William Forsythe développe très tôt un goût pour les arts de la scène et se forme au théâtre avant de tenter sa chance à Hollywood. Son physique robuste et son regard intense l’orientent rapidement vers des rôles de durs, de policiers ou de criminels. Après plusieurs apparitions à la télévision dans les années 1970, il commence à se faire remarquer au cinéma au début de la décennie suivante. Cette présence singulière lui permet de bâtir progressivement une carrière solide.
Dans les années 1980, William devient un visage familier des films policiers et des thrillers urbains. Il apparaît notamment dans Il était une fois en Amérique, fresque mafieuse ambitieuse réalisée par Sergio Leone. Même lorsqu’il occupe des rôles secondaires, il impose une intensité qui marque durablement les spectateurs. Son jeu nerveux et instinctif attire l’attention de nombreux réalisateurs spécialisés dans le cinéma d’action et les récits criminels.
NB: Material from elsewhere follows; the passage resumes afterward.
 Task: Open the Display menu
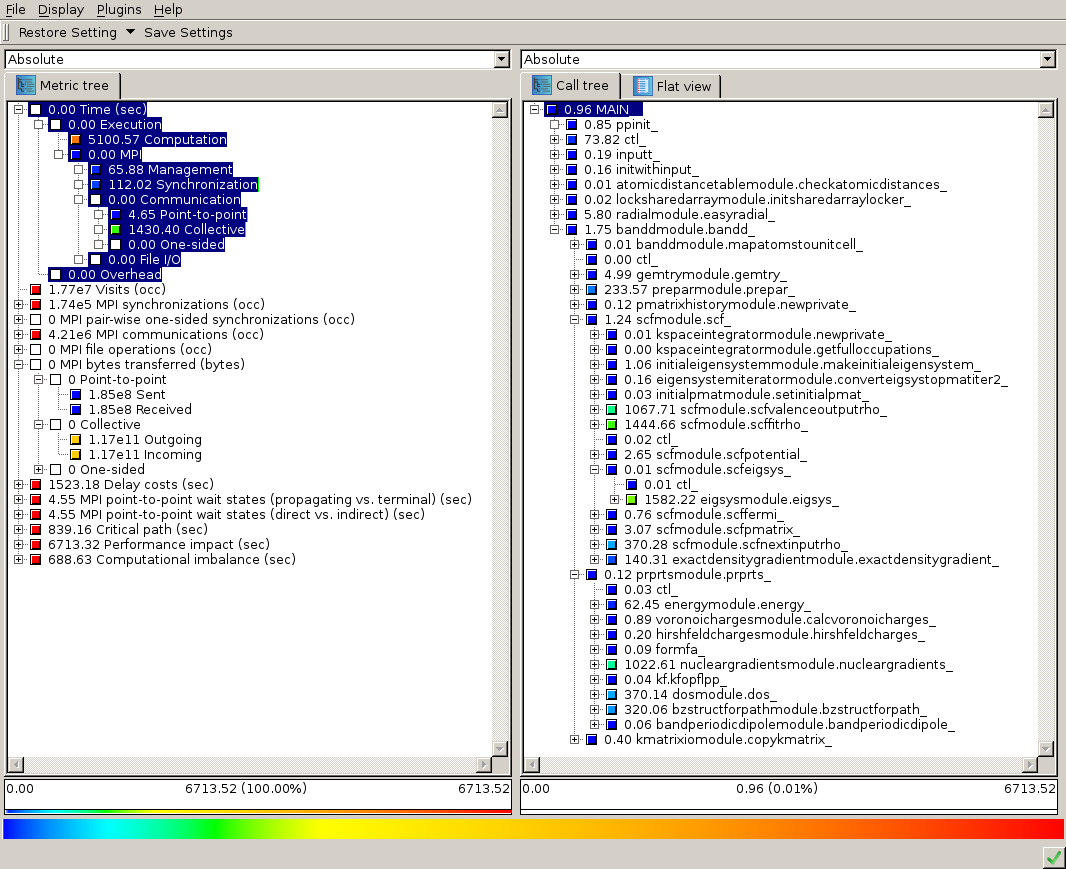coord(61,9)
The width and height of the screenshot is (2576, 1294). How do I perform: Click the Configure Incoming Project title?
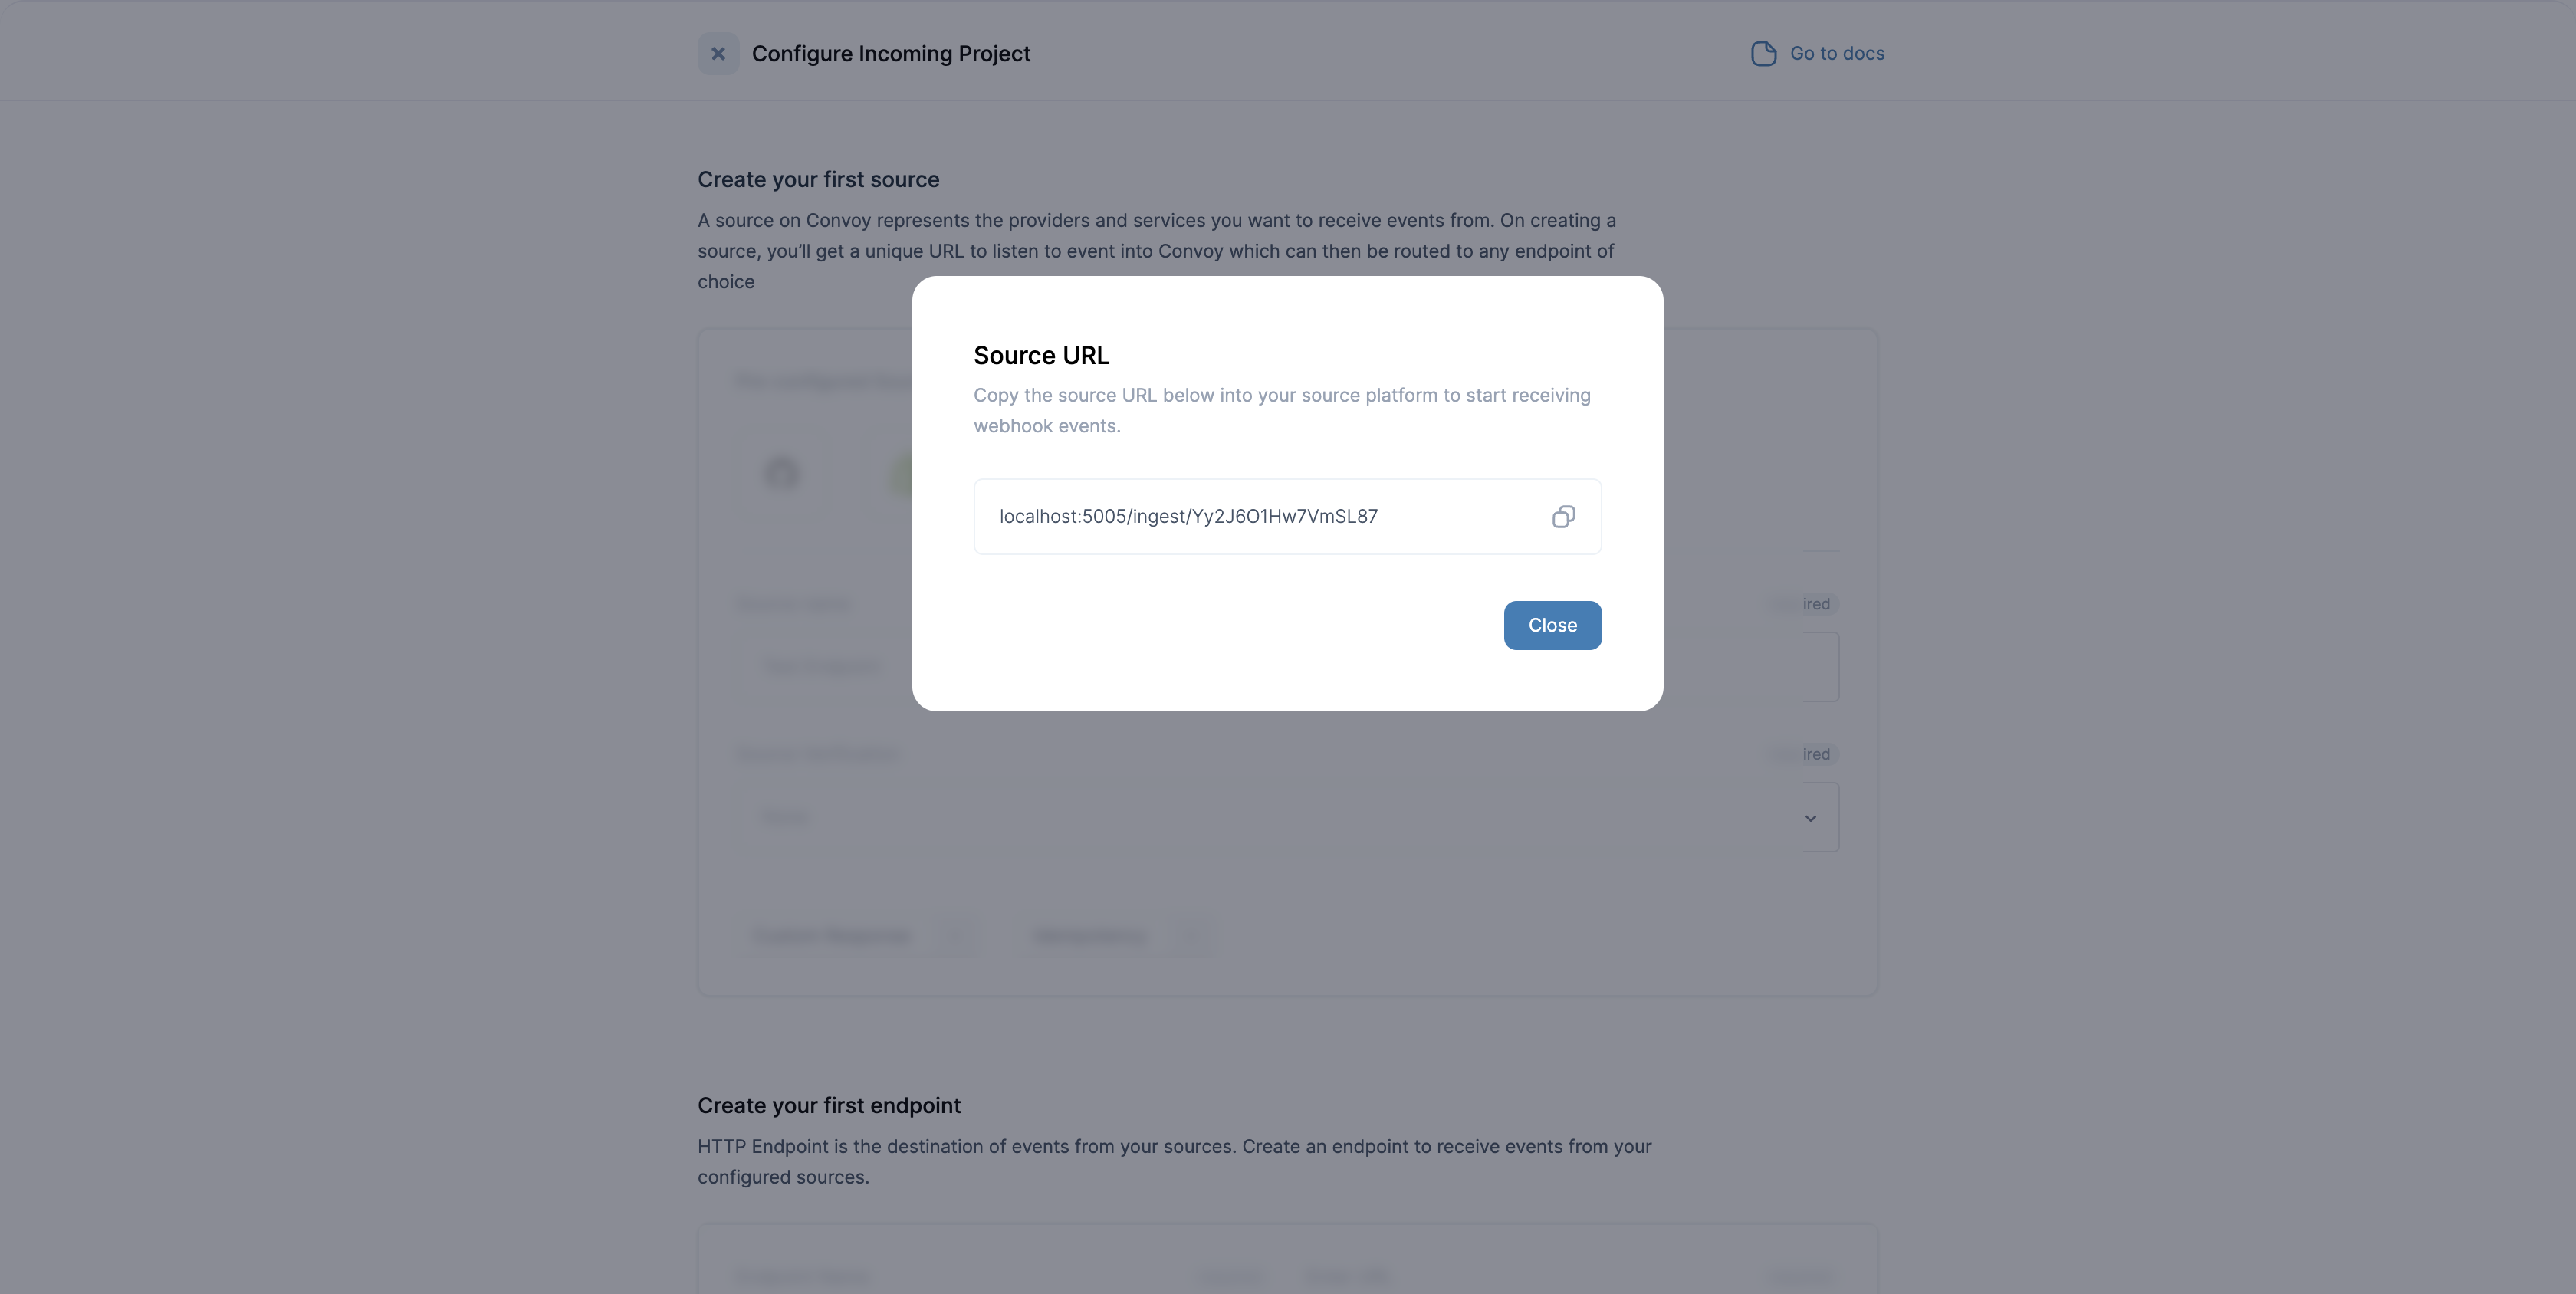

Au fil des années 1990, il enchaîne les films, en privilégiant le genre criminel. On le retrouve ainsi dans Dick Tracy, Justice sauvage, Sans rémission, Dernières Heures à Denver, Programmé pour tuer, The Substitute, Le Chacal ou encore Flic de haut vol, et dans plusieurs séries télévisées américaines à succès (Le Retour des Incorruptibles où il campe Al Capone). Capable d’incarner aussi bien des gangsters que des figures d’autorité, il apporte toujours une vraie crédibilité à ses personnages.
Dans les années 2000 et 2010, William poursuit sa carrière avec la même régularité, en privilégiant la télévision. Il collabore notamment avec le réalisateur Rob Zombie, qui lui offre plusieurs rôles marquants dans son univers sombre et violent (notamment le personnage du flic coriace traquant le trio maléfique de The Devil's Rejects). Le grand public le redécouvre également grâce à la série Boardwalk Empire, où il confirme son aisance dans les récits criminels charismatiques.
Toujours côté petite lucarne, on le voit dans Hawaii Five-O, Daredevil, Magnum, ainsi que dans peau de J. Edgar Hoover dans Le Maître du Haut Château.